2) Shared Control Robotic Surgical Systems

In this system, the human surgeon does the bulk of the work, actually operating the surgical tools by hand, while the robot assists in performing surgical procedures when needed. The system monitors the activities of the surgeon, providing stability and support to the surgeon's movements using a technique called active constraint. In this technique, the surgeons program the robot to recognize the areas of the surgical field as forbidden, boundary, close and safe. Safe regions are the main focus of the surgery. Close regions border easily damaged soft tissue and the boundary is where soft tissue begins. As the surgeon nears these dangerous areas, the robot pushes back against the surgeon, or in some cases, when the forbidden zone is reached, the robotic system actually locks up to prevent any further injury. Therefore, through forced feedback in the surgical tools, the system limits their use within the appropriate area. As with supervisor-controlled systems, there is some setup required by the surgeon prior to the procedure to define the regions of the surgical field.

3) Telesurgery Systems

With this system, a surgeon actually directs the actions of robotic arms. In effect, the robot becomes an extension of the surgeon. The system consists of surgical arms within a surgical suite and a separate viewing and control console (see figure below). The surgeon views the surgical field in a three-dimensional viewing screen and manipulates the robotic arms from hand-held controls within the console. Another surgeon in the surgical suite changes out tools on the robotic arms as needed during the procedure. Small incisions are made in the body and the tools are then inserted. Once this step is complete, the surgeon can then operate. This technology allows surgeons to make quicker, more controlled and more accurate movements by using the robot arm with its wider range of motions and hence provides a means to perform minimally invasive surgical procedures. The most common variety, the da Vinci Robotic Surgical System, enhances the surgery by providing 3-D visualization deep within hard-to-reach places like the heart, as well as enhancing wrist dexterity and control of tiny instruments. These systems also allow more surgeons to perform these procedures, since many of the techniques performed by robot assistants are highly skilled and extremely difficult for humans to master. Now more procedures (like artery repair and valve repair) can be done without long recovery times or bodily injury.

Telesurgical systems include:

(i) The Da Vinci Surgical System (Approved by FDA in July 2000)

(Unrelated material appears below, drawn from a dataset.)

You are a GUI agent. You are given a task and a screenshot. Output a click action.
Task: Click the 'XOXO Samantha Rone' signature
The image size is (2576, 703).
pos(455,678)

(ii) Zeus Robotic Surgical System

(iii) Aesop Robotic Surgical System (the first robot to be cleared by FDA for assisting surgery in the OR)

4) Robotic Radiosurgery Systems

Robots are also used in delivering radiation for the treatment of tumors. These systems use robotics to control highly focused beams of ionizing radiation to precise locations within the body. Medical imaging first locates the tumor and a map of the area to be treated is created. A series of commands are then entered by the physician into the system to instruct it how to deliver the treatment. The patient is then registered with the system for proper positioning of the body and the treatment is begun. The robot then follows the commands to precisely deliver a series of doses to the tumor. This reduces the risk of damage to surrounding tissues.